A los xenófobos no les molestan los estudiantes que llegan a nuestras
universidades procedentes del extranjero porque traen bajo el brazo una
beca Erasmus, o sea, dinero. Les quitan el puesto a los nacionales,
muchos de los cuales no pueden estudiar porque no tienen dinero para
pagarse la matrícula. En el capitalismo todo tiene un precio y las
subvenciones hacen que los racistas no se acuerden de protestar por esto
como protestan por otros asuntos.
Cuando en Madrid un violador avasalló a varias jóvenes que eran
extranjeras, los racistas no protestaron: el responsable de los crímenes
era autóctono. Los fascistas identifican lo nacional con el autor de
las agresiones. Pero, ¿qué hubiera ocurrido a la inversa, si el violador
fuera un marroquí y las víctimas hispánicas? Pensadlo por un momento...
Los fascistas son tan miserables que no se sienten molestos con los
turistas -que también son extranjeros- porque llegan con tarjeta de
crédito y dinero para gastar. Lo único que les molesta son los que
llegan sin un céntimo en el bolsillo. No acogemos a los extranjeros en
función del color de su piel sino del saldo de su cuenta corriente. Todo
lo demás es mentira.
Los xenófobos no tienen miedo al islam. La islamofobia europea es una
comedia. Antes de que acabe el año el gobierno español le concederá una
cadena de televisión a Al-Jazira, un medio wahabita que difunde la
versión islámica más reaccionaria. ¿Se opondrán entonces los islamófobos
a dicha concesión o se meterán la lengua en el culo a cambio de
petrodólares? Una vez más lo que cuenta no es la religión sino el
dinero.
Cuando los jeques del Golfo llegan a Puerto Banús en sus yates, los
comercios de la Costa del Sol abren mañana y tarde, sábados y domingos
para que sus múltiples esposas vayan de compras. Los fascistas están
encantados porque les llenan los bolsillos, pero ¿qué ocurriría si en
lugar de los jeques desembarcaran los dirigentes chiítas de Irán?
Seguramente Marbella se llenaría de manifestaciones de feministas y
defensores de los derechos humanos.
Nadie se queja cuando los árabes se adueñan de los equipos de fútbol, un deporte que -según la ley- es de interés "nacional"
y en consecuencia debería quedar tan protegido, por lo menos, como el
Museo del Prado o el Acueducto de Segovia. Pero ocurre al revés: la
bancarrota económica de clubes, como el Valencia, hace que sus
seguidores se entusiasmen cuando llega alguien de fuera a sacarlos del
apuro.
Pero los extranjeros no se van a quedar sólo con los clubes: cuando
Al-Jazira tenga su cadena de televisión en España, comprará los derechos
de retransmisión de los partidos, como ya los tiene otro otros países.
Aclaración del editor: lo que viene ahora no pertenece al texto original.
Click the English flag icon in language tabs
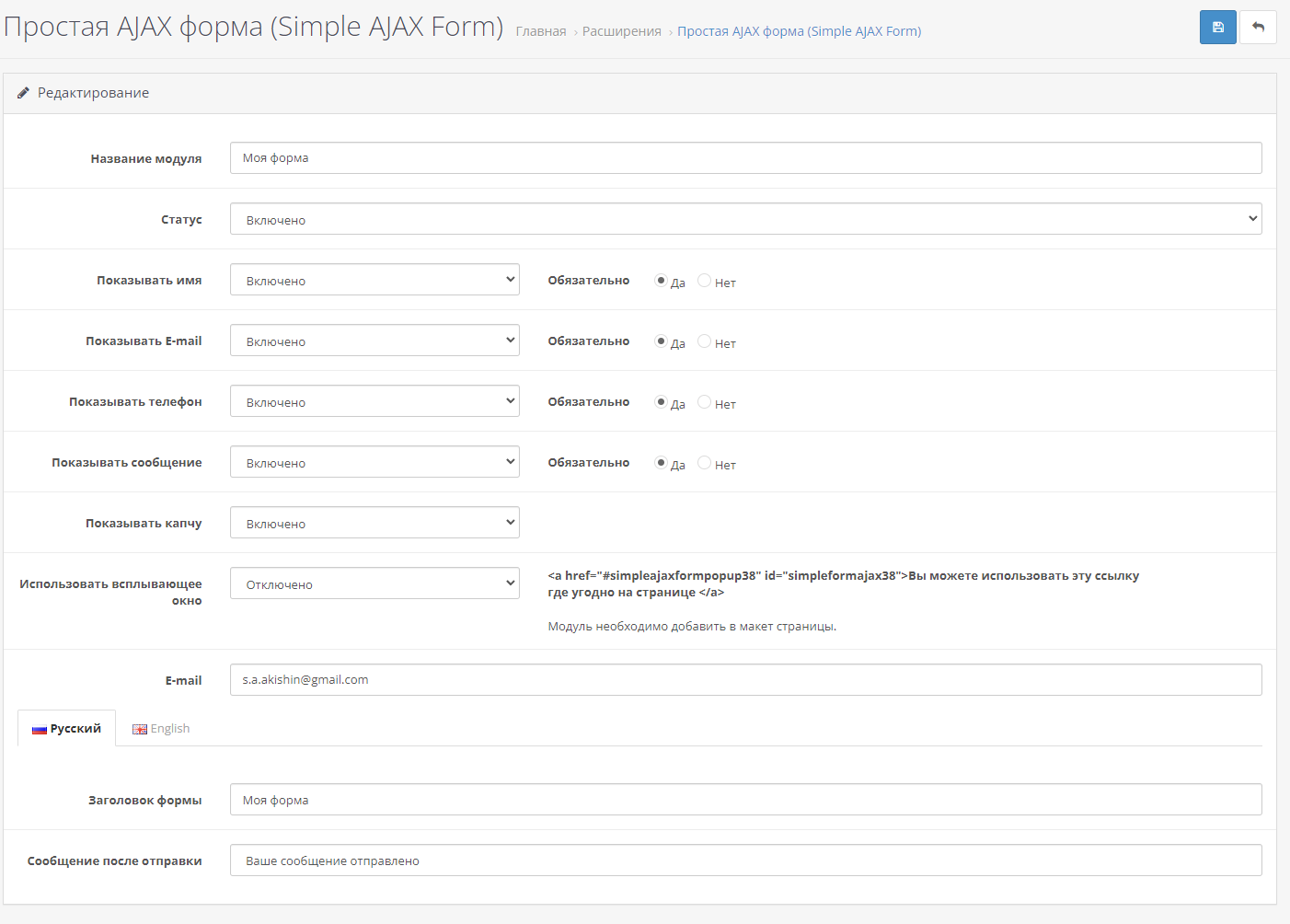This screenshot has height=924, width=1290. 140,729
Los residentes tendrán que pagar por algo que en Arabia es gratuito.
Pero los xenófobos no protestarán por ello porque supone otra entrada
más de divisas, que es lo realmente importante: que entren las divisas,
no las personas.
Los racistas dicen que tienen miedo a perder la identidad nacional, e
incluso la europea. Dicen que el islam es una religión oriental
enfrentada a la cristiandad. Sin embargo, el islam nace justo en el
mismo sitio que la cristiandad: en Oriente Medio. Ambas fueron
exportadas a Europa, donde lo único realmente autóctono es el ateísmo.
Si hay algo que nos diferencia es precisamente eso. Esa ha sido nuestra
mayor aportación al pensamiento humano y eso es lo único que deberíamos
defender.
La humanidad ha sido, es y será siempre nómada. Nadie es de acá o de
allá. Es más nadie es, o sea, nadie tiene una identidad para la toda la
vida, por más que nos obliguen a llevar un carnet con un número de
identidad. Nacemos en un sitio, vivimos en otro y nos marchamos de
vacaciones porque lo que realmente nos gusta es viajar, cuanto más lejos
mejor. Afortunadamente no sólo perdemos nuestra identidad cuando vienen
a visitarnos sino cuando nosotros nos vamos de visita: volvemos
cambiados.
Tenemos la costumbre de decir "mi país" como si realmente fuera
nuestro, pero para los trabajadores tampoco es ese el caso. Por no tener
ni siquiera tenemos un país al que podamos considerar como realmente
nuestro. Más bien hasta eso es de otros. No nos pueden quitar algo que
no tenemos, decía Marx. Sólo podemos perder nuestras cadenas.